Qui si colloca il secondo merito del lavoro di Fresu, il quale recupera e riporta alla luce una pagina importante del secolo «rimosso», sottraendo Lenin alla vulgata che lo vuole teorico «dottrinario» e «ortodosso». Al contrario, Fresu dimostra come l'intera opera di Lenin (sia le opere strettamente filosofiche, come i Quaderni filosofici , sia gli scritti politici, a cominciare dal Che fare? ) metta in rilievo la notevole complessità e capacità innovativa di Lenin.
Questo è il punto dirimente: dal momento che la rimozione del Novecento (e quindi anche di Lenin) passa per la sua banalizzazione, Fresu ci insegna che l'arma che abbiamo è la complessità. E nell'opera di Lenin (meglio: nella sua concezione filosofica del mondo) c'è una capacità di ragionare e analizzare il reale profondissima.
In questo senso si spiega il rifiuto leniniano del revisionismo e del determinismo volgare, del meccanicismo positivista della Seconda Internazionale. Un rifiuto che è politico (perché si definisce sul terreno della critica all'approdo parlamentarista e socialdemocratico dei suoi maggiori teorici, da Bernstein a Kautsky) ma anche filosofico, perché ricolloca al centro la dialettica (di matrice hegeliana, appunto), la quale è sempre strumento di critica.

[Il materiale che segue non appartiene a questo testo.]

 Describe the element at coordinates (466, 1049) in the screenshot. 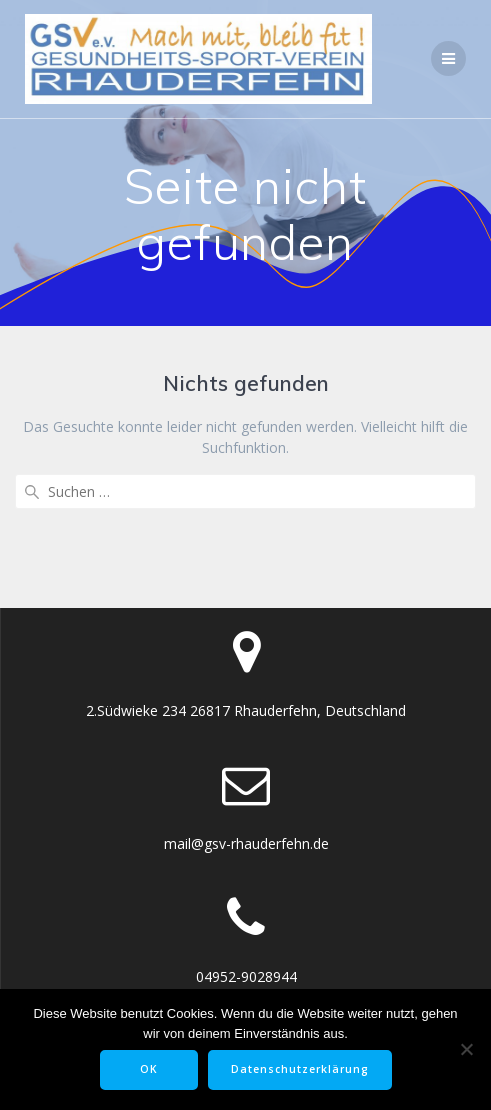

I see `[Nein]` at that location.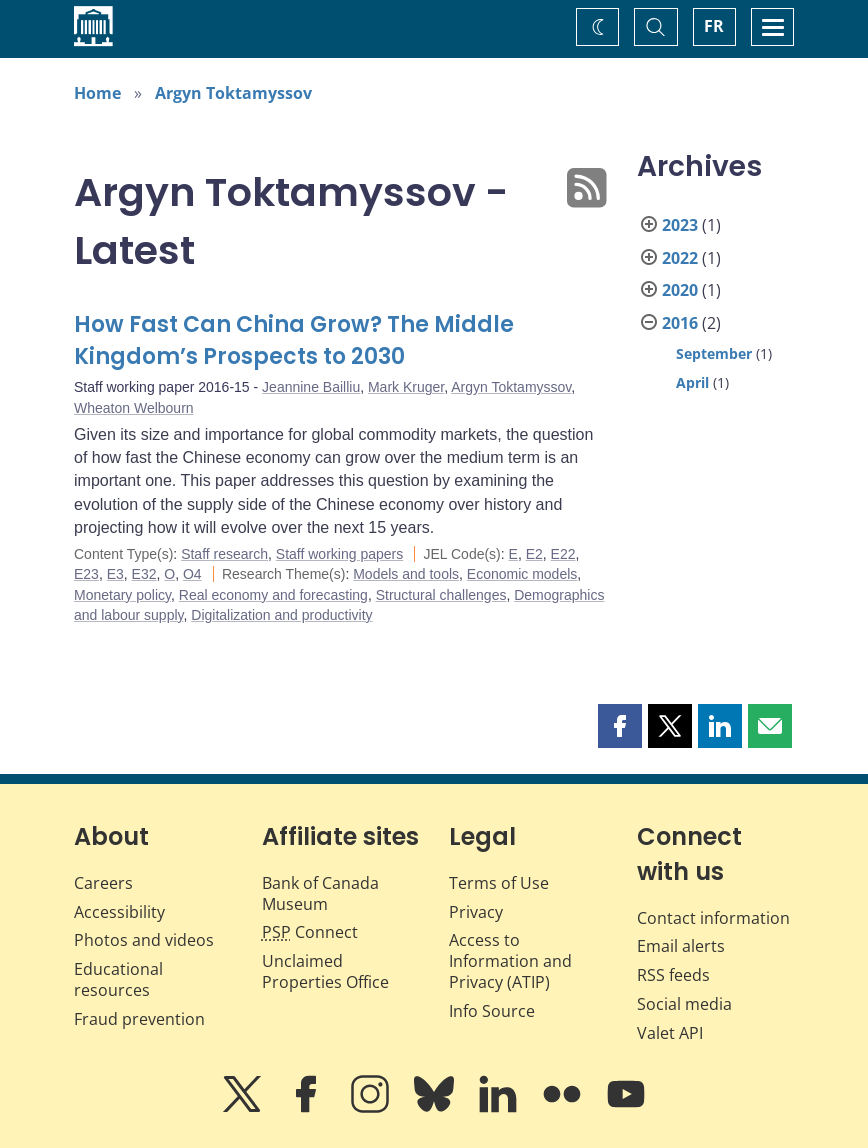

Nel processo dialettico (anzi: nell'unità dialettica del rapporto tra soggetto e oggetto) acquista rilievo il momento della coscienza oggettiva, determinata dall'intervento consapevole del soggetto nel processo oggettivo. Solo così è possibile attingere alla dimensione totale dei processi e comprendere, di conseguenza, le relazioni concrete tra i fatti e gli eventi. L'oggetto della conoscenza è la realtà concreta, il carattere fenomenico dei processi reali, non un'idea astratta. Ed il partito comunista è lo strumento di una coscienza oggettiva che si determina sul terreno materiale della società e nelle maglie delle sue contraddizioni. È per questo che Lenin non pensa al socialismo in via astratta, ma sulla base di rigorosi studi storici ed economici, addirittura statistici, intorno alla struttura concreta delle formazioni sociali.
Tutto questo ci dice qualcosa del presente? La battaglia leniniana contro il determinismo e, parallelamente, contro l'idealismo del piccolo produttore (l'utopia di potersi collocare, idealisticamente, al di fuori dei rapporti sociali di produzione) non riguarda anche noi? Non riguarda anche la nostra battaglia ideologica contro quel pensiero debole e post-moderno che teorizza la fine della Storia e del lavoro e l'avvento dell'epoca delle moltitudini auto-organizzate e delle organizzazioni leggere?
Se ci pensiamo bene cambiano i tempi ma gli interrogativi di fondo rimangono gli stessi. La critica leniniana dell'empiriocriticismo e della sua «mistica malsana» è la critica - attualissima - di una concezione del mondo (che oggi chiamiamo «relativismo») che esclude la possibilità di una conoscenza oggettiva e depotenzia, nella tematizzazione di un soggetto puramente astratto, le potenzialità rivoluzionarie del soggetto sociale.
Rileggere Lenin (e il Marx di Lenin) è allora utile. È un antidoto contro il soggettivismo (e cioè l'idea che il soggetto, non potendo conoscere, non è artefice del proprio destino) e contro la tendenza, diffusa a sinistra, ad introiettare le ragioni culturali della sconfitta.
Rileggere Lenin attraverso le pagine del libro di Gianni Fresu è, oltre che utile, un'attività piacevole, nel corso della quale il lettore potrà apprezzare una attenzione filologica rigorosa e una passione (un coinvolgimento politico nei testi e nei problemi) davvero inusuali.